Data for this task
§

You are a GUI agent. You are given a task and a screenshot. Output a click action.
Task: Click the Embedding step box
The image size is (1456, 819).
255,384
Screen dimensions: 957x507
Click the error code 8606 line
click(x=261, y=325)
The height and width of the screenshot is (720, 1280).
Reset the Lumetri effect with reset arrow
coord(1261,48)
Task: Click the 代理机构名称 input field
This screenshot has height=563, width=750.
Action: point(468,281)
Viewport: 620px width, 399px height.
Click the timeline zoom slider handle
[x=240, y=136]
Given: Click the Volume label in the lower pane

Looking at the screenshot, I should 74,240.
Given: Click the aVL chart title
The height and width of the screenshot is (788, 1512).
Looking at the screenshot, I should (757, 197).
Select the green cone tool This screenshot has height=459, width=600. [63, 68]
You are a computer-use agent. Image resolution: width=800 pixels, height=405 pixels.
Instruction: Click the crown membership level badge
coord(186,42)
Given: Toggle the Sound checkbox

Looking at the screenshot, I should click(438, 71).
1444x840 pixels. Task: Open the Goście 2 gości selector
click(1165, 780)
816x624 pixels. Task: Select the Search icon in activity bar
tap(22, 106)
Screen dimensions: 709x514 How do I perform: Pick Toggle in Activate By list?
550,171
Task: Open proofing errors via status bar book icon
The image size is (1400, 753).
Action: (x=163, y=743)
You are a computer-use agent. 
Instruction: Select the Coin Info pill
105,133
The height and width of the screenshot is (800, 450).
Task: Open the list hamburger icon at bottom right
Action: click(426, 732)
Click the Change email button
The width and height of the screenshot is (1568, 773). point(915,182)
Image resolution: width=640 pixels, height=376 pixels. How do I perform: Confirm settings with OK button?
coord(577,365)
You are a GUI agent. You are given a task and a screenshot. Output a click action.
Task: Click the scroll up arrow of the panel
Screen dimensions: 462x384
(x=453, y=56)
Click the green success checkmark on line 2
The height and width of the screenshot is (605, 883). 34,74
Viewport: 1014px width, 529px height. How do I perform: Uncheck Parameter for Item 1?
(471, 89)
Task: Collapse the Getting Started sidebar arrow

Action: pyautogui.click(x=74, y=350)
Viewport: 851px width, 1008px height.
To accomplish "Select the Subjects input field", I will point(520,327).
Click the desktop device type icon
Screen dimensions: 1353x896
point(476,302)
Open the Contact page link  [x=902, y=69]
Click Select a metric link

§

Objective
Rewrite the material above with every "Screen dimensions" changed to "Display size" and everything else left as it is.

The reply
You are a GUI agent. You are given a task and a screenshot. Output a click action.
Task: Click the Embedding step box
The image size is (1456, 819).
255,384
Display size: 957x507
Click the error code 8606 line
click(x=261, y=325)
The height and width of the screenshot is (720, 1280).
Reset the Lumetri effect with reset arrow
coord(1261,48)
Task: Click the 代理机构名称 input field
This screenshot has height=563, width=750.
Action: point(468,281)
Viewport: 620px width, 399px height.
Click the timeline zoom slider handle
[x=240, y=136]
Given: Click the Volume label in the lower pane

Looking at the screenshot, I should 74,240.
Given: Click the aVL chart title
The height and width of the screenshot is (788, 1512).
Looking at the screenshot, I should (757, 197).
Select the green cone tool This screenshot has height=459, width=600. [63, 68]
You are a computer-use agent. Image resolution: width=800 pixels, height=405 pixels.
Instruction: Click the crown membership level badge
coord(186,42)
Given: Toggle the Sound checkbox

Looking at the screenshot, I should click(438, 71).
1444x840 pixels. Task: Open the Goście 2 gości selector
click(1165, 780)
816x624 pixels. Task: Select the Search icon in activity bar
tap(22, 106)
Display size: 709x514 How do I perform: Pick Toggle in Activate By list?
550,171
Task: Open proofing errors via status bar book icon
The image size is (1400, 753).
Action: (x=163, y=743)
You are a computer-use agent. 
Instruction: Select the Coin Info pill
105,133
The height and width of the screenshot is (800, 450).
Task: Open the list hamburger icon at bottom right
Action: click(426, 732)
Click the Change email button
The width and height of the screenshot is (1568, 773). point(915,182)
Image resolution: width=640 pixels, height=376 pixels. How do I perform: Confirm settings with OK button?
coord(577,365)
You are a GUI agent. You are given a task and a screenshot. Output a click action.
Task: Click the scroll up arrow of the panel
Display size: 462x384
(x=453, y=56)
Click the green success checkmark on line 2
The height and width of the screenshot is (605, 883). 34,74
Viewport: 1014px width, 529px height. How do I perform: Uncheck Parameter for Item 1?
(471, 89)
Task: Collapse the Getting Started sidebar arrow

Action: pyautogui.click(x=74, y=350)
Viewport: 851px width, 1008px height.
To accomplish "Select the Subjects input field", I will point(520,327).
Click the desktop device type icon
Display size: 1353x896
point(476,302)
Open the Contact page link  [x=902, y=69]
Click Select a metric link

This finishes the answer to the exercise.